HLL proposes changes in scheme

By Our Staff Correspondent

MUMBAI MAY 20. The board of Hindustan Lever which met here today has proposed certain changes in the company's bonus debenture scheme with a view to ensuring that the promised benefits are made available to shareholders in a fair and equitable manner.

This follows the revised tax regime under the Finance Bill 2002 as approved by Parliament. Post-budget, HLL had said on February 28 that it would study the new tax regime and accordingly revised the scheme.

In addition to a bonus debenture of Rs. 6 each per share, HLL will also pay a special dividend of Rs. 2.76 per share as part of the scheme. The entire tax on bonus debentures and special dividend will be deducted out of the Rs. 2.76 special dividend, ensuring that the face value of the bonus debenture is uniform at Rs. 6.

As per the revised tax regime, bonus debentures construed as `deemed dividend' for tax purposes, would now be taxable at the hands of the shareholders and the company will therefore have the obligation to make tax deduction at source (TDS) at rates prescribed for varying classes of shareholders. The changes to the scheme are being proposed in the light of this requirement.

The debentures would be redeemed after 18 months in one instalment instead of redemption in two equal instalments after 24 and 36 months as originally proposed. This has been proposed in recognition of the time elapsed since the original formulation of the scheme.

The grant price of the options issued to the management employees will be reduced by Rs. 8.76 to reflect the exceptional nature of the payment. Further, the options will not qualify either for bonus debentures or special dividend.

The original scheme entails issue and allotment of bonus debentures in the ratio of one fully paid debenture of Rs. 6 each for every share of Re. 1 held by the members.

The face value of the bonus debentures at Rs. 6 and the ratio of issue, that is, one bonus debenture of Rs. 6 each for every equity share of Re. 1 held using the general reserves of HLL is being retained and the interest on debentures has been retained at 9 per cent per annum payable in arrears as in the original scheme.

The special dividend has been calculated keeping in mind shareholders who are in the highest tax bracket of 31.5 per cent.

The general reserve will, however, not be debited to the extent of about Rs. 135 crores, being dividend distribution tax payable at 10.2 per cent on `deemed dividend' as contemplated in the original scheme since the dividend distribution tax is no longer applicable.

Instead, the special dividend of Rs. 2.76 will involve a payout of about Rs. 608 crores.

The special dividend will be payable by reference to the same record date as may be fixed for allotment of bonus debentures and is proposed to be absorbed by the profit and loss account balance which as of December 31, 2001 stands at Rs. 759.80 crores. Accordingly, the company is committing itself to an incremental outlay of around Rs. 473 crores.

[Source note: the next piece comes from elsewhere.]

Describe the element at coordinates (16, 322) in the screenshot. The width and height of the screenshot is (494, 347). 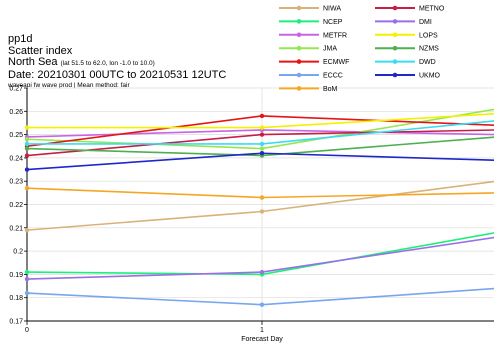
I see `y-tick-label: 0.17` at that location. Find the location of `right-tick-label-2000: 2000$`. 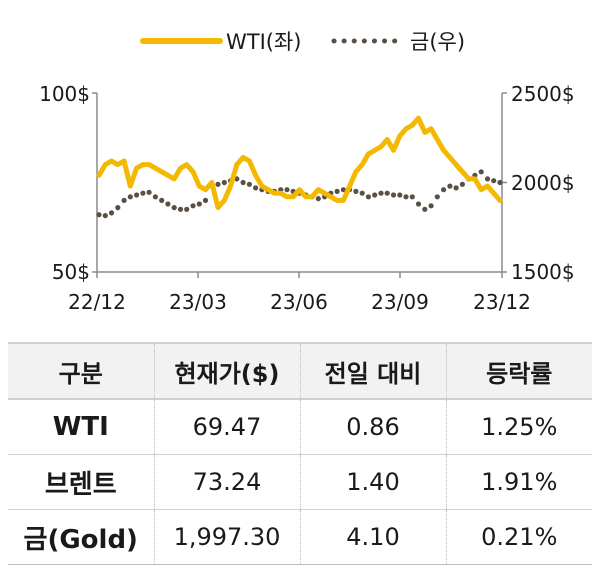

right-tick-label-2000: 2000$ is located at coordinates (543, 183).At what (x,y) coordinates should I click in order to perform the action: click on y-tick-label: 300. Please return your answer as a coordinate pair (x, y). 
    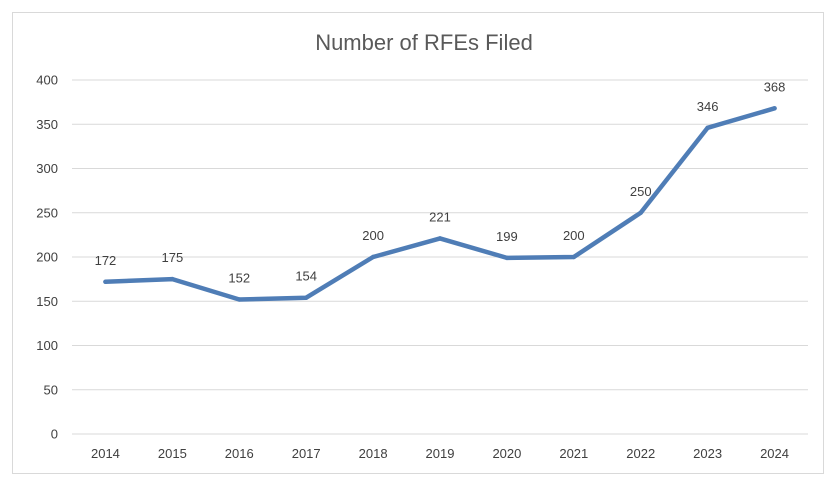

TDS would be made from the bonus debentures constituting deemed dividend and on the quantum of special dividend, treating the two as an integrated transaction involving payout of deemed dividend/ special dividend aggregating Rs. 8.76 per share of Re. 1 to members. While the face value of the debentures is uniform at Rs. 6, the entire TDS on Rs. 8.76 per share will be from the special dividend of Rs. 2.76 per share. The balance of special dividend, if any, would be paid to members.

Shareholders who are not liable to pay tax or fall in lower tax brackets, constituting almost half of HLL's shareholders, would benefit as they can gain as much as the entire special dividend quantum of Rs. 2.76 per share.